八王子市の窓口では「書かない窓口」やマイナンバーカードを使った申請の自動印字が始まっている。デジタルフロントスポット長房の現場から、DX推進計画、マイナンバーカードの普及率、総務省フロントヤード改革モデルプロジェクトまでを整理する。

麻の葉文様風にアレンジした点と線のネットワーク模様

住民票や証明書をもらうために市役所の窓口で申請書を手書きした経験がある方は多いはずです。八王子市ではその手書き作業そのものをなくす取り組みが始まっています。デジタルフロントスポット長房の現場から、市のDX推進計画、マイナンバーカードの普及率、そして総務省の「フロントヤード改革」モデル事業までを整理します。

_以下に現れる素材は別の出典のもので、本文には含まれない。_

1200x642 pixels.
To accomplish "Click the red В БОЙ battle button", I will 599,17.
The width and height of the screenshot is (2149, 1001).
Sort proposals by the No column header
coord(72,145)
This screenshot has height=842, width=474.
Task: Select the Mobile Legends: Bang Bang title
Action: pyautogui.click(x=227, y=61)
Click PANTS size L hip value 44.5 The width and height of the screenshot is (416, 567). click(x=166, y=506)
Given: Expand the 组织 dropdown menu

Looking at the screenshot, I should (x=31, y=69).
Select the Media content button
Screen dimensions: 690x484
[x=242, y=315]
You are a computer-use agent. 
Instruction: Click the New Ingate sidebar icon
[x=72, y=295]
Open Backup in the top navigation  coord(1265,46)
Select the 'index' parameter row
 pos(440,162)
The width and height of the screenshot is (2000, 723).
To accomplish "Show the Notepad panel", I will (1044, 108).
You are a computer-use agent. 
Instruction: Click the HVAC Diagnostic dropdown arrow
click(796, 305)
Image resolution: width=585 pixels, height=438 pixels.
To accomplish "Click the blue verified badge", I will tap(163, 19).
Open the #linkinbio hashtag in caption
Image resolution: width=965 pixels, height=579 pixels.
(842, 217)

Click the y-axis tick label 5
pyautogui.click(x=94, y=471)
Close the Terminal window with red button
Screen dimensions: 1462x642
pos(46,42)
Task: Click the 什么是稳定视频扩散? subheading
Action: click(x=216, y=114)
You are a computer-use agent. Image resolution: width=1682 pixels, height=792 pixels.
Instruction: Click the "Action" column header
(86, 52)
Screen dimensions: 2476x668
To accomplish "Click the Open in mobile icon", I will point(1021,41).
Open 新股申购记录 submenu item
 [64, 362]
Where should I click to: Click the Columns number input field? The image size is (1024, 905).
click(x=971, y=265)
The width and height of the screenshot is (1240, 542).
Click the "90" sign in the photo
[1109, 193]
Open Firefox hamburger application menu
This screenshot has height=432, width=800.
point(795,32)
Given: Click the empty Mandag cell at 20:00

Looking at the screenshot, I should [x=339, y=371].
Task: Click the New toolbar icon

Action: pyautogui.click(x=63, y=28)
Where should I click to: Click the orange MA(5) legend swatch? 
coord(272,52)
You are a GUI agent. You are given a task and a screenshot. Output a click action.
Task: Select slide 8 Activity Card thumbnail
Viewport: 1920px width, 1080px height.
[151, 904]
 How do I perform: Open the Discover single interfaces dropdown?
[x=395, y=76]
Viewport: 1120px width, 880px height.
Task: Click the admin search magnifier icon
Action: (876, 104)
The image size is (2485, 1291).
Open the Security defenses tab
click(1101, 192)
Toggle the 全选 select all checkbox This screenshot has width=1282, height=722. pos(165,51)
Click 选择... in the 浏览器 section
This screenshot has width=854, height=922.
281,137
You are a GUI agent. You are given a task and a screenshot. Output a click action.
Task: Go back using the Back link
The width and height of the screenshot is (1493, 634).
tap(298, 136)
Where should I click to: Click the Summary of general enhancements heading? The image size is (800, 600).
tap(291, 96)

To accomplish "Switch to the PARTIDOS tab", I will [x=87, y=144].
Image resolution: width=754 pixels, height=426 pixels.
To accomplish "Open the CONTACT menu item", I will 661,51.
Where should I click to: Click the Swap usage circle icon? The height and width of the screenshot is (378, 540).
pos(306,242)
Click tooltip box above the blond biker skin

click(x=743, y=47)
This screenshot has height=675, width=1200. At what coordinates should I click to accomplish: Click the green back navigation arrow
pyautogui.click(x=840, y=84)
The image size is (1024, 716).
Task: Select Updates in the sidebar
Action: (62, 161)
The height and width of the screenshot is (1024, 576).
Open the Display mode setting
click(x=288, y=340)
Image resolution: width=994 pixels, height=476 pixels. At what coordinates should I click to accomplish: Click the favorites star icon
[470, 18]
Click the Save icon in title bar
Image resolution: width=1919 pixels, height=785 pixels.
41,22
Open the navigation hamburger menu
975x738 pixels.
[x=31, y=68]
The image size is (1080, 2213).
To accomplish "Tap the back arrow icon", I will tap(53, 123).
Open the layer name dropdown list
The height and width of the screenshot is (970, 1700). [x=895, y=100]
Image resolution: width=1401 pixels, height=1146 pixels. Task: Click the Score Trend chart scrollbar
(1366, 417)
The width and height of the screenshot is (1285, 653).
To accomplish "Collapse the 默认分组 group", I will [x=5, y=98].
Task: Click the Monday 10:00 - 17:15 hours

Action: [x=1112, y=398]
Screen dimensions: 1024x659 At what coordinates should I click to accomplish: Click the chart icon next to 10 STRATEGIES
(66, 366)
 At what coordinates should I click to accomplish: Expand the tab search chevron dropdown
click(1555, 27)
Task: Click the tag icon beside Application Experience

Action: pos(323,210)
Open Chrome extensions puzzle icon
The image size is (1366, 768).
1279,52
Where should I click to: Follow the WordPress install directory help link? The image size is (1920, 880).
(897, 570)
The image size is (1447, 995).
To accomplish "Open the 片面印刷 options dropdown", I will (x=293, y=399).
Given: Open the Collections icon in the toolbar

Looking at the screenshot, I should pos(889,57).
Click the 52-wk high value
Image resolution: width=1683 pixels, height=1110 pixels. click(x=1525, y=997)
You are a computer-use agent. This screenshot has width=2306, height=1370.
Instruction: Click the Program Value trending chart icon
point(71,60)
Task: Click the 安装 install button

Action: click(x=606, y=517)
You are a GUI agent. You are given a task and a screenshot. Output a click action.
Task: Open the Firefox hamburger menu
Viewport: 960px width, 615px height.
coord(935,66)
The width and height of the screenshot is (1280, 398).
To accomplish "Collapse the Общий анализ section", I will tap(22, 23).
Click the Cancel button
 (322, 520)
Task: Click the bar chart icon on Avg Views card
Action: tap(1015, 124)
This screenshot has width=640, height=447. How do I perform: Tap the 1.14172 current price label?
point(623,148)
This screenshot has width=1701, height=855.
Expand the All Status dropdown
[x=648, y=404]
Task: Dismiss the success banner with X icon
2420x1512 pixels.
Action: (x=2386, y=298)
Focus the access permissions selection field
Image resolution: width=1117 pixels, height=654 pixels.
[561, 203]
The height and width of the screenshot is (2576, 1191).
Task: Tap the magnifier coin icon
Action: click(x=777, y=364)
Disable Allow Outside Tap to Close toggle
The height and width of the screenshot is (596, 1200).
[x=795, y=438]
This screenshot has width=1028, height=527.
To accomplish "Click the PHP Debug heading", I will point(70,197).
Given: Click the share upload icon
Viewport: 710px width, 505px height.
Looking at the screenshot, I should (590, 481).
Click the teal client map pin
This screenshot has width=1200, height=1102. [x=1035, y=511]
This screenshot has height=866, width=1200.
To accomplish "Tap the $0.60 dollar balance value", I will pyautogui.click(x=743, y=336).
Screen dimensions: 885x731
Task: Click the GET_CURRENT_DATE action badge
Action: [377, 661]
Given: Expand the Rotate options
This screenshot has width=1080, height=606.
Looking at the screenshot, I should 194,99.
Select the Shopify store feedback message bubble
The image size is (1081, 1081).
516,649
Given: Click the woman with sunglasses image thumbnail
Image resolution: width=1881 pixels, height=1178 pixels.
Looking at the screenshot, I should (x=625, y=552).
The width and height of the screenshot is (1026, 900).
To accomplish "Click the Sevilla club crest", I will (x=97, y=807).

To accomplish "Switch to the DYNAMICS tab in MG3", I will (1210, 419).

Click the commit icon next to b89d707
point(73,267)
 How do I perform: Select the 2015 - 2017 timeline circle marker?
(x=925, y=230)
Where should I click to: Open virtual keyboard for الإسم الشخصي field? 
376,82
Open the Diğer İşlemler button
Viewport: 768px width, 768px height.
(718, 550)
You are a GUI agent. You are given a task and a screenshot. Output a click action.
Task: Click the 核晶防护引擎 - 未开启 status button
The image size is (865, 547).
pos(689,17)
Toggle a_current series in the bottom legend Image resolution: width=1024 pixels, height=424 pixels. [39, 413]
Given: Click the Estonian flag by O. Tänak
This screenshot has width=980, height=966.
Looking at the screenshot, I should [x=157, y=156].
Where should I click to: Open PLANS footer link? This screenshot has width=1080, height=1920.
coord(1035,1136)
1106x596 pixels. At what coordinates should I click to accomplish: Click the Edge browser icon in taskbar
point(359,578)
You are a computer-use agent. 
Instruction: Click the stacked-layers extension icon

窓口で何が起きているのか —— デジタルフロントスポット長房の現場

令和6年(2024年)10月6日、八王子市初の窓口施設「デジタルフロントスポット長房」が開設されました。従来の窓口とは見た目からして違います。証明書等の記載台の代わりにキッズコーナーが設けられるなど、窓口空間そのものの発想を変えている点が特徴です。

中心となるのが「マイナピット」と呼ばれる機器です。マイナンバーカードをかざすと、カード内の情報が申請書に自動で印字され、手書きせずに申請書を作成できます。これがいわゆる「書かない窓口」の実体です。

従来の窓口では、来庁者がまず申請書に氏名・住所・生年月日などを手書きし、記入漏れや誤字があればその場で書き直すという手間が生じていました。マイナピットはこの最初の記入作業そのものを省略する仕組みで、来庁者はカードを機器にかざすだけで、基本情報があらかじめ印字された申請書を受け取れます。手書きの手間だけでなく、字が読み取りにくいために窓口で聞き直されるといった小さなやり取りも減らせる点が実務上のねらいです。

このほかにも、職員のサポートを受けながらオンライン申請ができる「オンライン支援モバイルディスプレイ」、窓口に並ばずマイナンバーカードで諸証明を発行できるキオスク端末、利用者自身が入金して精算時間を短縮できるセミセルフレジ、ポスターやチラシをディスプレイで表示するデジタルサイネージが導入されています。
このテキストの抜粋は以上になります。